NRF asks judge to reject swipe-fee settlement

BY Marianne Wilson

Washington — The National Retail Federation and more than a dozen of the nation’s most prominent retailers today asked a judge to reject a proposed class-action settlement of a federal antitrust lawsuit, saying it would not bring credit card swipe fees charged by Visa and MasterCard under control and does not give retailers who oppose it an adequate mechanism to opt out.

“The proposal pending before the court does nothing to keep these soaring fees from continuing to drive prices higher for American consumers, and would block merchants who believe in true swipe fee reform from ever having their day in court,” NRF senior VP and general counsel Mallory Duncan said. “While the remaining parties would like to treat preliminary approval as a routine procedural step, the court should recognize that this settlement is so legally flawed it cannot be tweaked into fairness.”

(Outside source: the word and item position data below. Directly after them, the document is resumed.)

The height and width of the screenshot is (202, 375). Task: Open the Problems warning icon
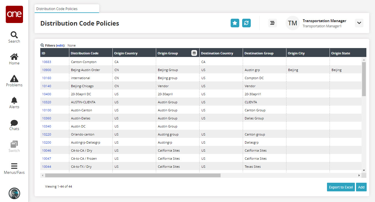tap(14, 81)
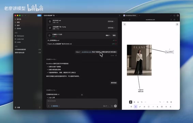Duplicate selection with the copy icon
193x123 pixels.
(x=167, y=102)
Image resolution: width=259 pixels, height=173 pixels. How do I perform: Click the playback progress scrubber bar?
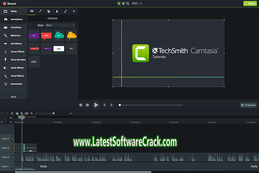pos(151,105)
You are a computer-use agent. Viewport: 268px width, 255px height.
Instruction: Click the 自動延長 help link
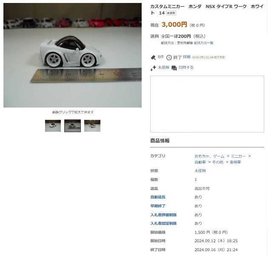click(158, 197)
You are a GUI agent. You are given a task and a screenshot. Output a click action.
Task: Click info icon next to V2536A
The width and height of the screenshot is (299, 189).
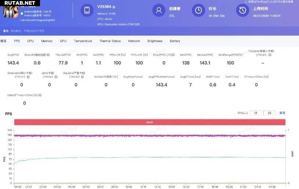pyautogui.click(x=114, y=7)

“We question whose interests are being served here – merchants and their customers or the card companies and lawyers,” Duncan continued. “Instead of improving the situation, the proposed settlement would cast in stone the very problems that need to be fixed. And while the settlement gives pennies on the dollar to merchants, it seeks three-quarters of a billion dollars for the lawyers involved. Sophisticated retailers who have scrutinized the tentative deal realize it provides relief for no one, and don’t want this blatant endorsement of the credit card industry’s abuses pushed on them or their customers.”

Nine mostly small merchants supporting the settlement filed a motion with U.S. District Court Judge John Gleeson in Brooklyn, N.Y., on Oct. 19 asking for preliminary approval of the proposal, and oral arguments are scheduled for Nov. 9. Preliminary approval would begin a months-long process in which all retailers who accept Visa and MasterCard credit cards would be sent notices giving them the opportunity to either accept the settlement or opt out of part of it.

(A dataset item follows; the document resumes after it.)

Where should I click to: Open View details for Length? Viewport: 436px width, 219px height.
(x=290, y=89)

Arguments on the merits of the settlement and whether it should be given final approval would not begin until sometime next year. NRF argued in a brief filed Thursday that preliminary approval should be denied, saying the settlement cannot legally be certified as a class action because it attempts to force a one-size-fits-all solution onto a wildly diverse group of merchants.

NRF also argued that a provision barring all retailers – including those who opt out of the settlement and even those who do not yet exist – from filing future lawsuits over swipe fees is impermissibly broad under federal law.